14 septembre 2023 - 07:00
Projet de cinéma au centre-ville
Cash et crédibilité
Par: Martin Bourassa

Qu’est-ce qui demande le plus d’audace? Mettre sur pied un organisme à but non lucratif dans l’espoir de faire revivre une vieille salle de cinéma au centre-ville ou appuyer financièrement ce projet à l’aide de fonds publics, à raison de 500 000 $ étalés sur cinq ans? Dans les deux cas, il faut en avoir à revendre et j’aime ça!

Jusqu’ici, il faut saluer la détermination avec laquelle le cinéaste maskoutain Claude Gagnon pilote le dossier. En plus d’avoir jeté les bases du Cinéma Maska, il a réussi à convaincre une poignée d’intéressés à le suivre dans la relance du Théâtre Maska sur l’avenue de l’Hôtel-Dieu. Un conseil d’administration a même été formé.

Mais Claude Gagnon n’est pas seulement un réalisateur de talent. Il est aussi un sacré bon vendeur puisqu’il a convaincu la Ville de Saint-Hyacinthe d’allonger jusqu’à 500 000 $ pendant les cinq prochaines années pour soutenir cette aventure.

Un seul conseiller, David-Olivier Huard du district Douville, a trouvé à redire. Il déplore que la Ville s’engage financièrement dans ce projet, alors qu’elle refuse de rehausser son appui à d’autres organisations qui ont des besoins criants, prétextant ses contraintes budgétaires actuelles.

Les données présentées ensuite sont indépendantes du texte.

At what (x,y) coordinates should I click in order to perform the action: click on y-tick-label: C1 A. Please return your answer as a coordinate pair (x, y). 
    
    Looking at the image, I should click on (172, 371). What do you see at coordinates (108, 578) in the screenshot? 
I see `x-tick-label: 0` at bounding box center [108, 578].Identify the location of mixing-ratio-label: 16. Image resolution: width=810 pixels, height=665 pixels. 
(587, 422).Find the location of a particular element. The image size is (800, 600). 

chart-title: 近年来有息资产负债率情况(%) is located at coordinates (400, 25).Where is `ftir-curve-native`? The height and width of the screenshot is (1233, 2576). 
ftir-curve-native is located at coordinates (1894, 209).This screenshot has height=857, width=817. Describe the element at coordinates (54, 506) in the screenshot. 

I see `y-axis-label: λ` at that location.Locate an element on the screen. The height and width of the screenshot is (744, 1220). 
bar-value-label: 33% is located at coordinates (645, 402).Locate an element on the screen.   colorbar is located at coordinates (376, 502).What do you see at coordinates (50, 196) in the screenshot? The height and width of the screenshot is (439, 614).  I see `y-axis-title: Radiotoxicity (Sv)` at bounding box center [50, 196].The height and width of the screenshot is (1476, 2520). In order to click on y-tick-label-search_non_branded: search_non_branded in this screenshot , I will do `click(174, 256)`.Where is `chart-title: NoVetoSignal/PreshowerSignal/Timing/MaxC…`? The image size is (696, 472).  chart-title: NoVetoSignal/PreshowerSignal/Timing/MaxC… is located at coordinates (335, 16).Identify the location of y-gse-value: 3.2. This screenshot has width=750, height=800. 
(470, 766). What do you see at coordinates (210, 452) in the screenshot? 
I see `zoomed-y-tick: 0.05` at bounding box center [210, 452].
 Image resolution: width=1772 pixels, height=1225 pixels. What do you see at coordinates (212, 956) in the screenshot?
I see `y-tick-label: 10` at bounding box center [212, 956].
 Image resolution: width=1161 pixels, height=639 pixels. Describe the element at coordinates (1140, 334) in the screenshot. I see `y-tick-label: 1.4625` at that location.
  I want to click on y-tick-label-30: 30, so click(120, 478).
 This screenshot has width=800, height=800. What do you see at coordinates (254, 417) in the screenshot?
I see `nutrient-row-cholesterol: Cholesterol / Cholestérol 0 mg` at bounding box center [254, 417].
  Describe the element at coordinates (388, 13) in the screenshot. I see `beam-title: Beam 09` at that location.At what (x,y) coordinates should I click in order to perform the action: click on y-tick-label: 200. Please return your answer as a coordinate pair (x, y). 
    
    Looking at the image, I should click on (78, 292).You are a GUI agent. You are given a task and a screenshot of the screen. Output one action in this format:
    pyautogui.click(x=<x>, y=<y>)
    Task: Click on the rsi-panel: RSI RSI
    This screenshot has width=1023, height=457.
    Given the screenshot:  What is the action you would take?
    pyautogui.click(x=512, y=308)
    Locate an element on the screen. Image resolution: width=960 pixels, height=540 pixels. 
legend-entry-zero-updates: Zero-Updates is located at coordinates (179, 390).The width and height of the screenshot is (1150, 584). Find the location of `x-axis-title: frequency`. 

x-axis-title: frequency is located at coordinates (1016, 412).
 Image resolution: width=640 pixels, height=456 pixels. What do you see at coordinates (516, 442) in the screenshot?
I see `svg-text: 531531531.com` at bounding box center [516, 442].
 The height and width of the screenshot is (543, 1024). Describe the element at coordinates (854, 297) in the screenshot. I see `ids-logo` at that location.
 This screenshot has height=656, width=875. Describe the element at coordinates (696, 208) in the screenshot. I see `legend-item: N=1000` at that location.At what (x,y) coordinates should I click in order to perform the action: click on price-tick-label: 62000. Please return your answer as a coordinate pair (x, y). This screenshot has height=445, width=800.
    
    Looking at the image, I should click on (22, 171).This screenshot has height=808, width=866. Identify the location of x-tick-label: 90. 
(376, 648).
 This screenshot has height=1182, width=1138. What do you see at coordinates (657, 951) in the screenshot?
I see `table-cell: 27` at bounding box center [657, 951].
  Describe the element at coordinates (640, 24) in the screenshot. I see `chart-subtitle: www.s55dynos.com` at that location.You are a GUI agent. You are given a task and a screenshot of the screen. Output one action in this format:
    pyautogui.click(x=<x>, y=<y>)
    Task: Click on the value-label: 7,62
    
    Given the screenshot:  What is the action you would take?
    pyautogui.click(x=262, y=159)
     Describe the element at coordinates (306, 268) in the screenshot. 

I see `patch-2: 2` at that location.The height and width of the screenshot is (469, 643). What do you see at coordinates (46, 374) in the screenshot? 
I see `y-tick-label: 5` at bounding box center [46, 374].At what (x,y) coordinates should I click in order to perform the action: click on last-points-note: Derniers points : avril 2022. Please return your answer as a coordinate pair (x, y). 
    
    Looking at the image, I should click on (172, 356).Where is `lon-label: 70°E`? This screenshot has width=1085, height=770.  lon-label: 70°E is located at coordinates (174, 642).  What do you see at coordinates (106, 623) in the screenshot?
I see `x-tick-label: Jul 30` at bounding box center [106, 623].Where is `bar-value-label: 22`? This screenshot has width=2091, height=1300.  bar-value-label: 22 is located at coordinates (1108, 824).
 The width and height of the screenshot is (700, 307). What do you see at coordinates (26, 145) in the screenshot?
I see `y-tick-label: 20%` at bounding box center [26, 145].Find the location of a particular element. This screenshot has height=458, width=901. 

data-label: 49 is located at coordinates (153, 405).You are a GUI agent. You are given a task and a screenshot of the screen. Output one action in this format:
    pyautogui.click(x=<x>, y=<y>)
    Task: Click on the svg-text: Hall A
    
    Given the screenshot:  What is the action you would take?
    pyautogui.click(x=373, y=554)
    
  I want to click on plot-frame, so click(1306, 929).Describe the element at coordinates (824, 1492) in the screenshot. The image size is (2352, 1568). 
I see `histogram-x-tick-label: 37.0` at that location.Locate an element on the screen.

Des contraintes qui n’empêchent pourtant pas ce conseil d’envisager majoritairement d’investir plus de 30 M$ dans la reconstruction de la promenade Gérard-Côté. Avez-vous seulement une petite idée du nombre d’organismes communautaires que l’on pourrait soutenir avec une somme de 30 M$?

Je m’écarte un peu de mon sujet, mais pas tant que ça.

Aussi bon vendeur soit-il, Claude Gagnon n’est pourtant pas au bout de ses peines. Tout le financement est loin d’être attaché. On comprend que, si la rentabilité d’une salle de cinéma au centre-ville de Saint-Hyacinthe sautait aux yeux, il y a longtemps que le privé se serait manifesté. Ce n’est pas le cas. Un OBNL pourra-t-il réussir à acheter la bâtisse, à la rénover de fond en comble et à réussir à y opérer avec succès un cinéma de répertoire ou de niche, tout en ne concurrençant pas les salles de cinéma commerciales? Il y a des sceptiques dans la salle.

À commencer par Jean Colbert, l’ancien propriétaire de salles de cinéma à Saint-Hyacinthe. Dans une lettre qu’il nous a fait parvenir, puis en entrevue, il parle d’une aberration totale, d’un projet voué à l’échec, donc d’un gaspillage de fonds publics si on lit le moindrement entre les lignes. Je comprends son point de vue. Et je réagirais sans doute comme lui si j’apprenais que nos élus envisageaient d’investir 500 000 $ pour soutenir un nouveau média communautaire. Mais dans le cas du Cinéma Maska, j’estime qu’on doit donner une petite chance au coureur. J’aime le beau risque pris par la Ville de Saint-Hyacinthe. J’aime savoir que la Ville, avec un budget annuel de 133 M$, est assez audacieuse pour accueillir de telles opportunités quand elles se présentent. Des opportunités qui ne figurent pas dans son plan triennal d’immobilisations.

Avec l’appui de la Ville, le Cinéma Maska vient soudainement de gagner en crédibilité auprès des donneurs de subventions et des prêteurs. Claude Gagnon ne passe plus pour un hurluberlu. Il est soudainement plus pertinent, ce qui va en déranger certains.

Mais si cet appui lui assure un bel élan, il ne garantit pourtant rien. Ces 500 000 $ pourraient n’exister que sur papier. Cette aide financière est en effet assujettie à un paquet d’exigences et de conditions qui n’ont rien de simples formalités.

À cet effet, il est toujours étonnant de constater à quel point la Ville est capable d’appliquer des standards différents selon la nature des projets ou l’identité des promoteurs derrière ceux-ci. En mars 2020 par exemple, aucun conseiller n’avait manifesté son désaccord ni émis le moindre bémol quand la Ville a annoncé qu’elle s’engageait à investir plus de 2 M$ sur 20 ans auprès de l’OBNL qui a acheté, puis pris en charge les opérations de l’aéroport de Saint-Hyacinthe. J’ai beau lire et relire cette entente, je n’y trouve aucune cible à atteindre, hormis les exigences d’usage au niveau de la reddition de comptes. Et qui avait fièrement appuyé cette résolution au nom du conseil? Je vous le donne en mille : David- Olivier Huard.